Project reference: 1707
Operational earthquake forecasting is a novel scientific direction of Seismology focusing on providing real-time earthquake likelihoods during the evolution of an aftershock sequence. The moment a major earthquake occurs, decision-makers need expert advice to both support proactive actions that will minimize loss of life and property, and lead rescue operations. Although recent research advances provide a starting scientific hypothesis for aftershock triggering mechanisms, the challenge we still face is to develop and validate testable forecast models in real-time settings.
The focus of this project is developing a time-economical calculation environment that will enable seismologists to utilise the preliminary data products and provide an earthquake forecast model within few hours. Then using the early aftershock data within the first few days, we aim in validating our prediction matrix using statistical metrics, such as log-likelihood statistics.
The on-going scientific work on the subject samples a number of world-wide cases with a recent highlight the UK effort to forecast the evolving seismic hazard in Italy following the August-October devastating earthquakes. It should be noted that the work will have important societal impact since it will provide scientists the computational tools to support informed decision-making and advisories from state officials in UK. The British Geological Survey is among the NERC science centres providing emergency scientific advice in cases of evolving hazards for multiple disciplines.
Earthquake Forecast following the 2015 M=7.8 Nepal mainshock. Also shown the distribution of earthquakes within the first 5 days. Taken from Segou and Parsons (2016) article in Seismological Research Letters.

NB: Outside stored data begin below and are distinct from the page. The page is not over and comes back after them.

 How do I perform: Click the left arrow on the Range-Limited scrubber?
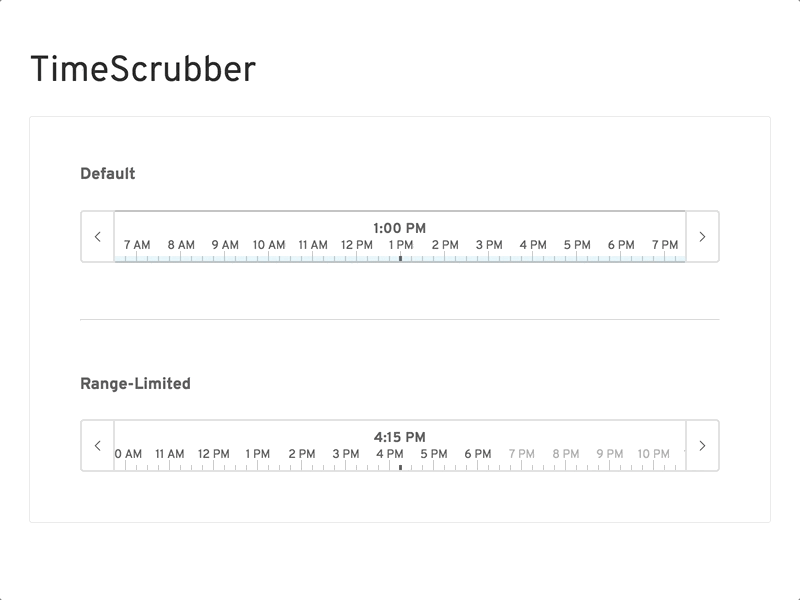point(98,443)
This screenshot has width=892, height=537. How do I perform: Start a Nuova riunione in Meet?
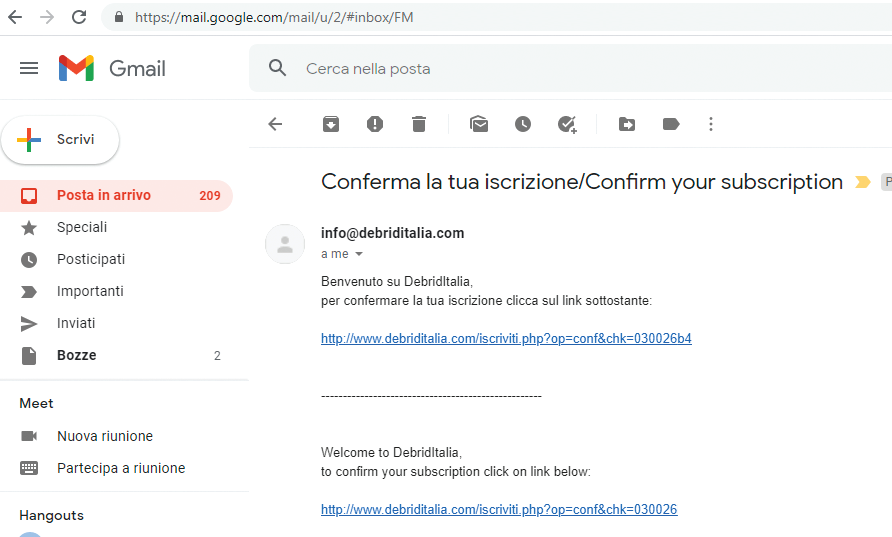coord(105,436)
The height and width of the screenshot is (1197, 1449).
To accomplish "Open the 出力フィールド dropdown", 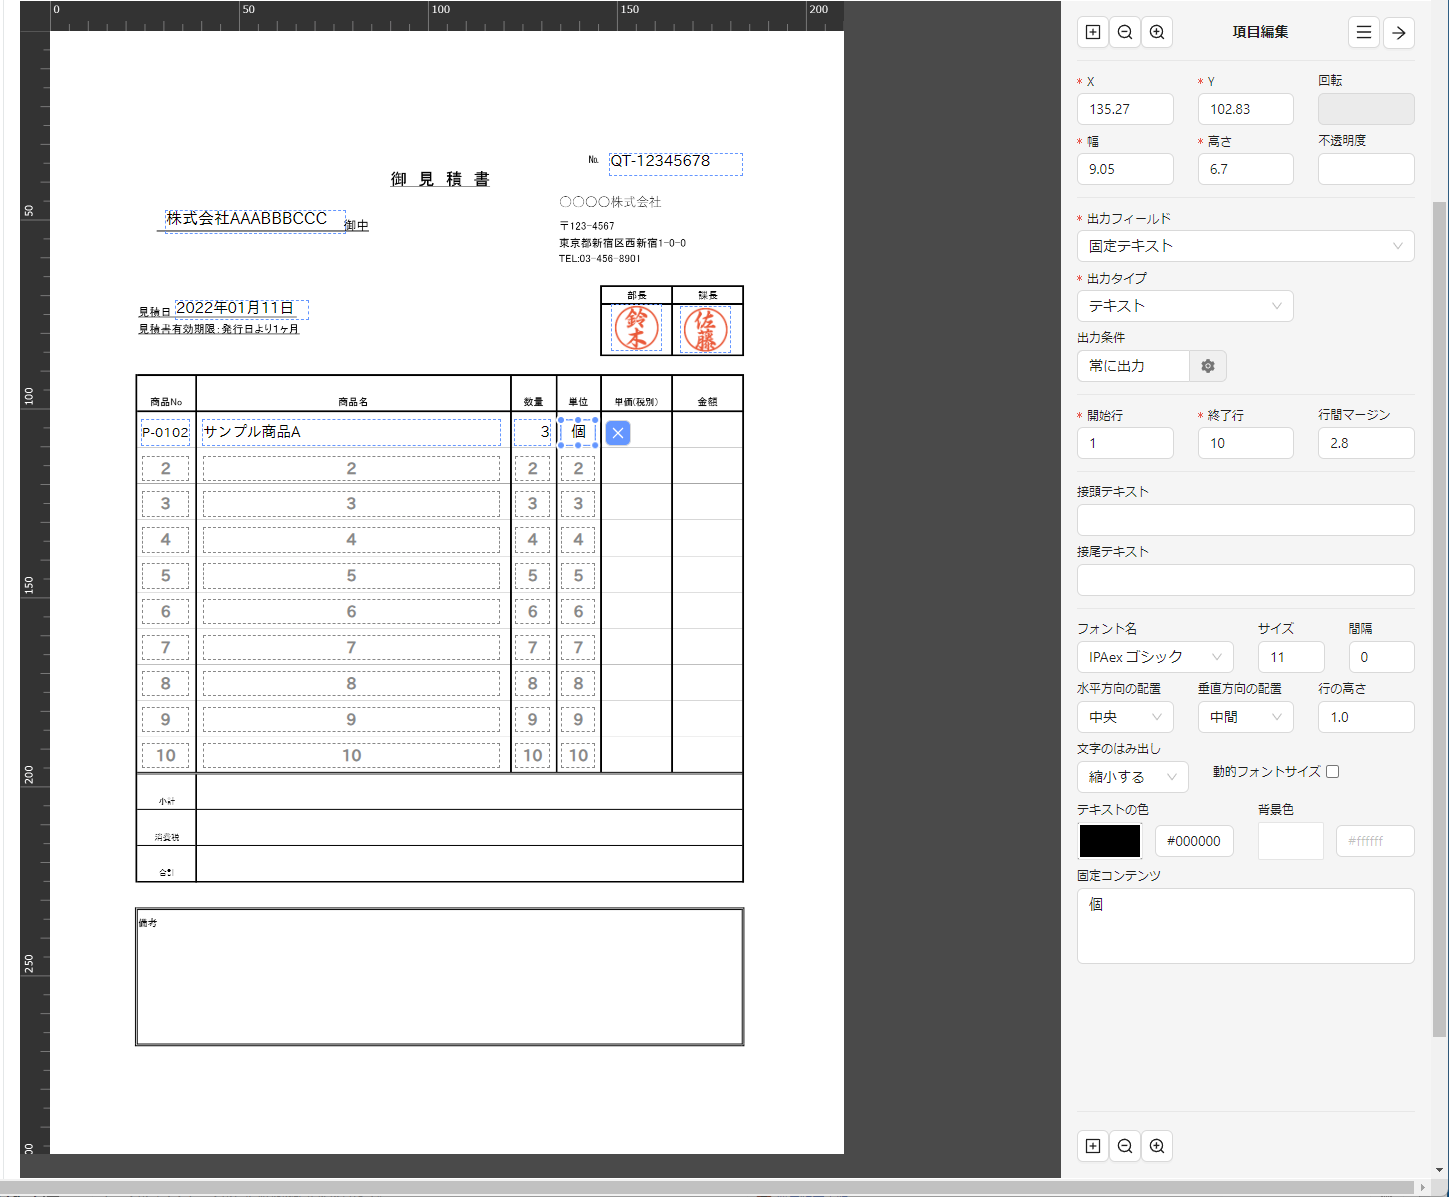I will (1245, 246).
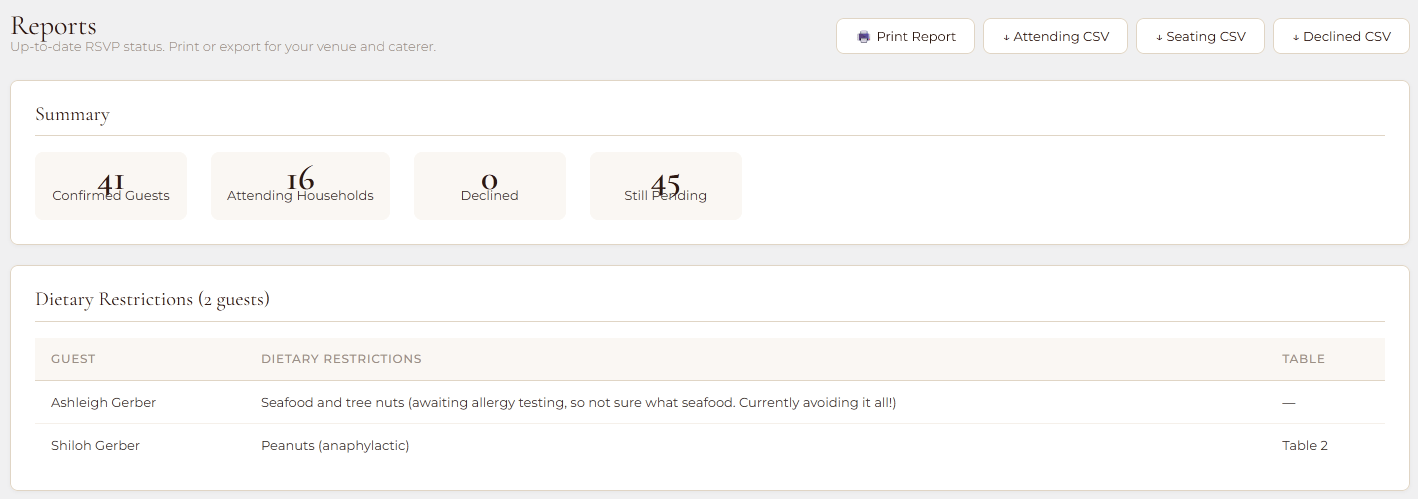Click the Dietary Restrictions column header
This screenshot has height=499, width=1418.
click(x=341, y=359)

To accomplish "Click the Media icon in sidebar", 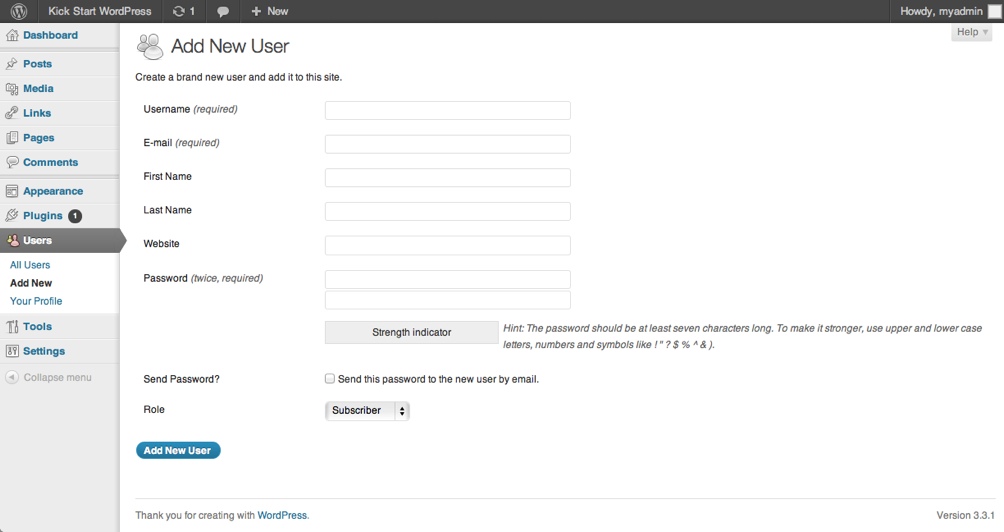I will (12, 89).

Project Mentor: Amy Krause
Site Co-ordinator: Anne Whiting
The student will work with geo-science and computer science on forecast models. They will translate hazard earthquake models previously developed in Matlab into a real-time data streaming application, and learn about Python-based streaming tools, for example Apache Spark.
Student Prerequisites (compulsory):
A strong programming background, with an interest in HPC, parallel programming and real-time data processing and data streaming.
Student Prerequisites (desirable):
Experience in Python or Matlab, parallel programming techniques, big data engineering and/or the willingness to learn these technologies
These will be provided to the successful student once they accept the placement.
- Week 1: Familiarise with the existing Matlab based models, and the streaming tools and development environment (Python, Apache Spark)
- Week 2&3: Design the port of existing models from Matlab to a stream-based architecture, in consultation with geo-scientists from BGS (British Geological Survey)
- Week 4,5,6,7: Develop the earthquake hazard models as outlined in the design phase. Testing & documentation.
- Week 8: Final report
Final Product Description:
The final product will be a forecast model in real-time settings.
Adapting the Project: Increasing the Difficulty:
The implementation could be tested against many models, and a real-time test scenario with large datasets could be run.
Nothing specific, just a desktop/laptop machine capable of running the development tools.